Work to complete:
Reproduce verbatim the part of the rows below that opens with the line containing "This screenshot has width=1024, height=768." and closes with the line containing "[x=107, y=449]", both lines included. Leave the pictures out of your copy.

Source records:

┄┄┄┄┄┄

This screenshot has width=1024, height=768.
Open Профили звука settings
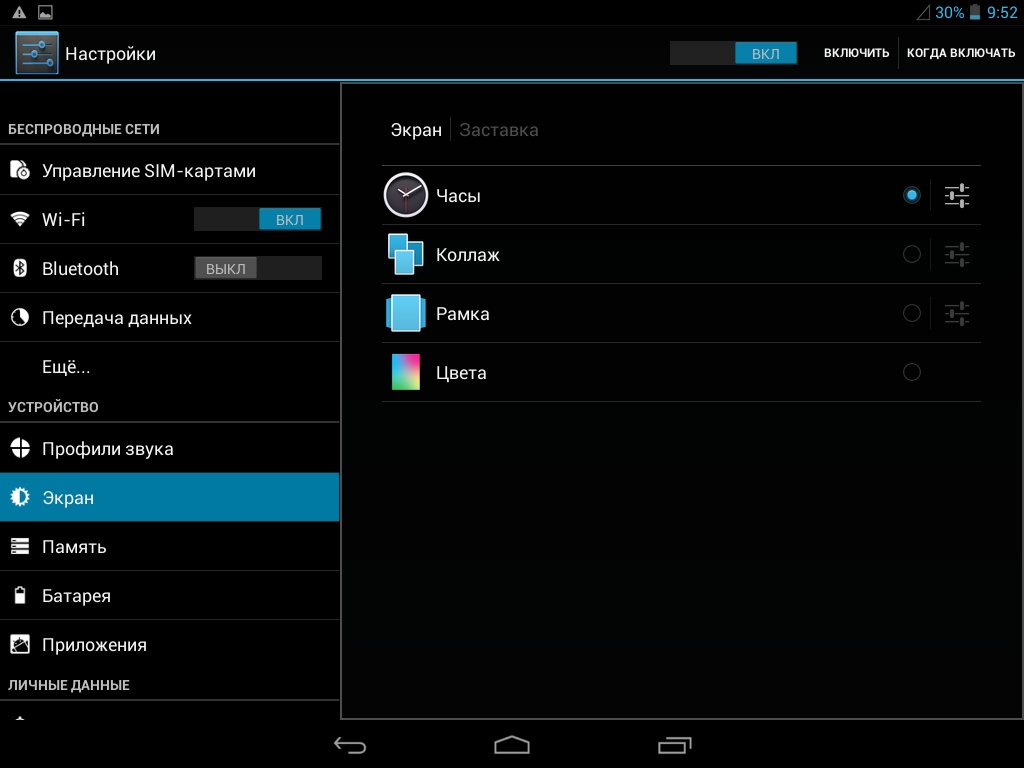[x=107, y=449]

┄┄┄┄┄┄

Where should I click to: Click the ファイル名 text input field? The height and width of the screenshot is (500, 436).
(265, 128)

┄┄┄┄┄┄

Written reply:
This screenshot has width=1024, height=768.
Open Профили звука settings
[x=107, y=449]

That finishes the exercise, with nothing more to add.